The report said there is now concern that Trump's promised tariffs could harm the goodwill and efforts built by the current administration.
"The stakes over what happens next are high, with tariffs that could impact hundreds of billions of dollars in trade between the world’s two biggest economies," said The Journal. "They could also shape the course of the campaign to combat a drug overdose epidemic that has destroyed lives and upended communities across the U.S."
Trump announced his retaliatory tariff plan on Truth Social, saying that it would be implemented on his first day in office without any action by Congress.

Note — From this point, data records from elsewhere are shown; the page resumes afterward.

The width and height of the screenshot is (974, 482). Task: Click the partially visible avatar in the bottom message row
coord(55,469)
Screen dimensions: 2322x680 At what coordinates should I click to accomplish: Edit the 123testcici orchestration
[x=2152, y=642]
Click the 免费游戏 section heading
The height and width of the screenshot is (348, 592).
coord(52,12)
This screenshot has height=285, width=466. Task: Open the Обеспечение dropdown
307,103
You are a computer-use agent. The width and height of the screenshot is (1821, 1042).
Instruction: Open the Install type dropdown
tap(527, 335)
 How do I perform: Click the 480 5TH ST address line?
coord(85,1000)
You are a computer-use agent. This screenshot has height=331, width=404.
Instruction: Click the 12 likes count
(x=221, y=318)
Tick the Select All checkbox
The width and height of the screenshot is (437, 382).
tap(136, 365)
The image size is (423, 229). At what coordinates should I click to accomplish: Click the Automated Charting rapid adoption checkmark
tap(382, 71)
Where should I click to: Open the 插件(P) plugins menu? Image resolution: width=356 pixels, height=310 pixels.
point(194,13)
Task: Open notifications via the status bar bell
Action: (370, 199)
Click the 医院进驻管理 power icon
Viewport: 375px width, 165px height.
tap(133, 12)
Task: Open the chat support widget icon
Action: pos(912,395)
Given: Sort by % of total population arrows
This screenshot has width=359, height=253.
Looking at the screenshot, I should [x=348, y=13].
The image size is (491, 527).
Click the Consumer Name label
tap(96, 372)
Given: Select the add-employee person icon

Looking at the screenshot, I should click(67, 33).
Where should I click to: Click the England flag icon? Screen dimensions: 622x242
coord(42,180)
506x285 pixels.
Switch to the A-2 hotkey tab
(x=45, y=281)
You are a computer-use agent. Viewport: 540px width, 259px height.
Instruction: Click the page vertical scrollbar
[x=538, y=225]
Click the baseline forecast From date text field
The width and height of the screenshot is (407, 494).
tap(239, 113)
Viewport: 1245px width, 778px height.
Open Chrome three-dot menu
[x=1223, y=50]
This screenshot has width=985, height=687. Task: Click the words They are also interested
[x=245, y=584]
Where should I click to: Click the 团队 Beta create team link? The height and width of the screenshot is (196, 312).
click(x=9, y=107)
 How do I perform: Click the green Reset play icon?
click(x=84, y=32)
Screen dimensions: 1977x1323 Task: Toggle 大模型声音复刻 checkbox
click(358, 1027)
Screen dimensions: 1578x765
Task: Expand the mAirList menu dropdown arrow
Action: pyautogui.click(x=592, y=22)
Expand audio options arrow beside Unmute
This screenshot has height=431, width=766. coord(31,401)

The hope is that as long as Trump's tariffs aren't implemented and are nothing more than a hardball tactic, there might be some success, according to some experts.
“As long as the threats stay threats, there is a way for diplomacy out of it,” Vanda Felbab-Brown, a counternarcotics expert at the Brookings Institution in Washington, told the Journal.
However, if Trump follows through on that threat during his first few days in office, U.S. experts say that the move could cause bigger problems by making Xi look "weak" by continuing to cooperate with the U.S.
Overdose deaths exploded during Trump's first administration, data from the National Institute of Health reveals.
"In the heat of negotiations over tariffs in his first term, Trump got Xi to more strictly regulate the production and sale of fentanyl in China," the report said.
In 2023, overdose deaths decreased for the first time, the Centers for Disease Control reported.
Now, most of the production has shifted "to Mexico and elsewhere. But Chinese companies continued to produce the chemicals needed to make fentanyl," said the Journal.